◆ **Input data**:

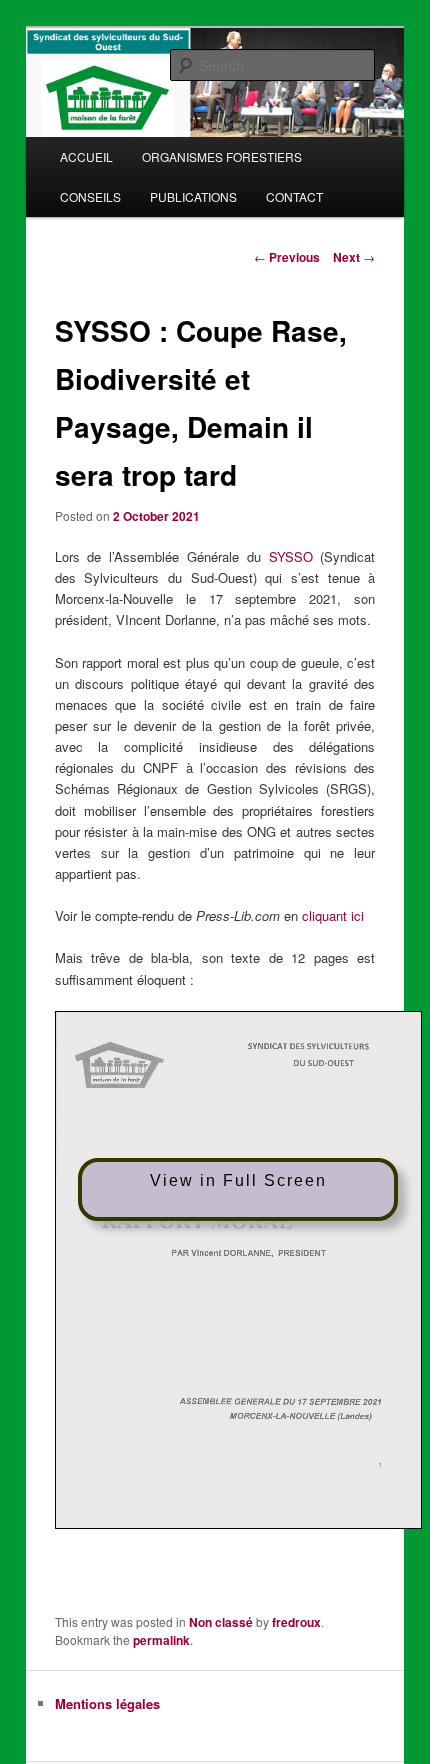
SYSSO (291, 556)
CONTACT (294, 196)
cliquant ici (333, 915)
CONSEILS (90, 196)
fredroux (296, 1622)
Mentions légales (107, 1703)
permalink (161, 1640)
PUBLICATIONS (193, 196)
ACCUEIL (86, 156)
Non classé (221, 1622)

◆ **Exercise goal**:
All of the entries above need to be repeated exactly, minus the pictures.

◆ **Exercise response**:
SYSSO (291, 556)
CONTACT (294, 196)
cliquant ici (333, 915)
CONSEILS (90, 196)
fredroux (296, 1622)
Mentions légales (107, 1703)
permalink (161, 1640)
PUBLICATIONS (193, 196)
ACCUEIL (86, 156)
Non classé (221, 1622)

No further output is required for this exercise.